Survivor Katrine Gault sub-let a coffee shop on the corner of Market Street and Dublin Road at the time of the attack.

In a statement, read out to the inquiry, she said she had been walking towards the till when the bomb exploded.

It was so loud, she said, she "remembers sticking her fingers in her ears".

Ms Gault said she had tried to gather herself, knowing she had lots of injuries and was losing blood.

"I was in a daze. I don't know if I was knocked to the ground but I knew I had glass lodged all over my body," Ms Gault said

She said she did not know how long it was between the bomb exploding and when she made it out onto the street.

She recalled "water running down the road and it was stained with red blood".

'Not worried, as it was just a bomb scare'

In a statement read out to the inquiry, Caroline Taggart said she had been working at the bakery in Omagh at the time of the bombing.

She said she and her friends had not been worried by the bomb scare.

Her friend said she needed nail polish so they headed to the shop to buy it. When they were about 10 metres away from the car they spoke to her neighbour Avril Monaghan and her daughter.

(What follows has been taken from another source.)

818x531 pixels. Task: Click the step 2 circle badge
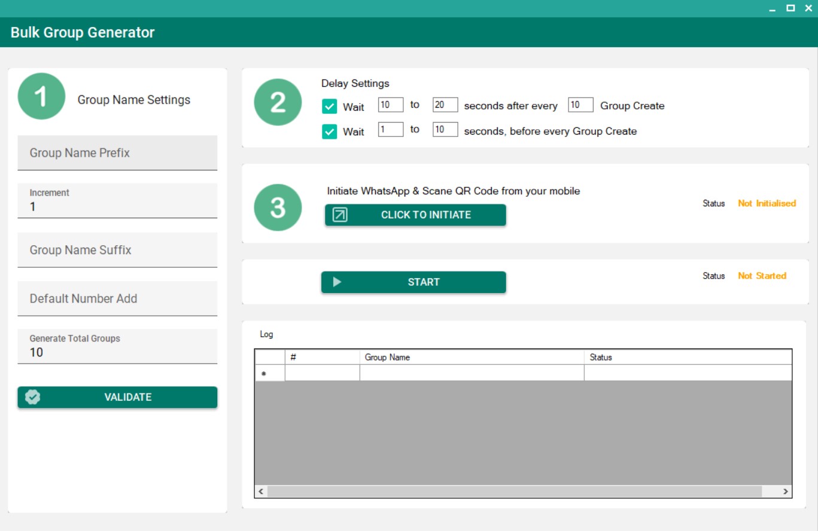[x=278, y=102]
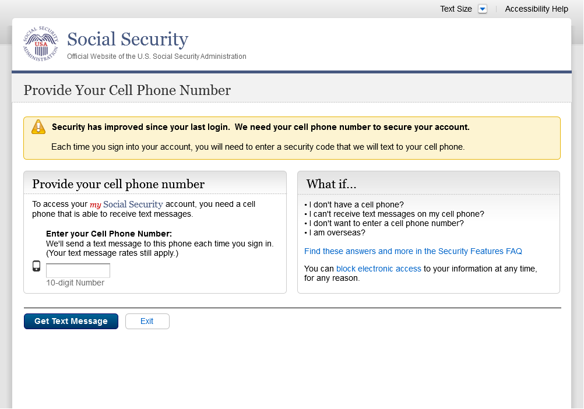
Task: Focus the cell phone number input field
Action: (78, 271)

Ms Taggart said she had spoken to her and. five seconds later, as soon as she had her foot at the door's entrance, the "bomb went off".

She said she remembered "the noise, the smoke, the screams, the glass, the flames" and thinking that "another bomb was going to go off".

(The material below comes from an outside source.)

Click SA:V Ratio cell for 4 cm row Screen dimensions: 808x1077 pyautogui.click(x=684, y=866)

She recalled getting up with "her clothes in ribbons, no shoes", and seeing many of her "work friends in the street, squealing and covered in blood".

Ms Taggart was taken to hospital where glass was removed from her foot.

She described the hospital as "absolute carnage".

Ms Taggart recalled meeting a woman who later died, along with her unborn twins, her mother and her daughter, adding: "I will never get these images out of my head. It's destroyed my life."

What was the Omagh bomb?

The bomb that devastated Omagh town centre in August 1998 was the biggest single atrocity in the history of the Troubles in Northern Ireland.

Twenty-nine people were killed, including nine children, a woman pregnant with twins, and three generations of one family.

It came less than three months after the people of Northern Ireland had voted yes to the Good Friday Agreement.

Who carried out the Omagh bombing?

Three days after the attack, the Real IRA released a statement claiming responsibility for the explosion.

It apologised to "civilian" victims and said its targets had been commercial.

Almost 27 years on, no-one has been convicted of carrying out the murders by a criminal court.

In 2009, a judge ruled that four men - Michael McKevitt, Liam Campbell, Colm Murphy and Seamus Daly - were all liable for the Omagh bomb.

The four men were ordered to pay a total of £1.6m in damages to the relatives, but appeals against the ruling delayed the compensation process.

A fifth man, Seamus McKenna, was acquitted in the civil action and died in a roofing accident in 2013.

The public inquiry

After years of campaigning by relatives, the public inquiry was set to up examine if the Real IRA attack could have been prevented by UK authorities.

This phase of the inquiry is continuing to hear powerful individual testimonies from relatives who lost loved ones in the explosion.

Timeline of events

The bombers planned and launched the attack from the Republic of Ireland and the Irish government has promised to co-operate with the inquiry.

However, the victims' relatives wanted the Irish government to order its own separate public inquiry.

Dublin previously indicated there was no new evidence to merit such a move.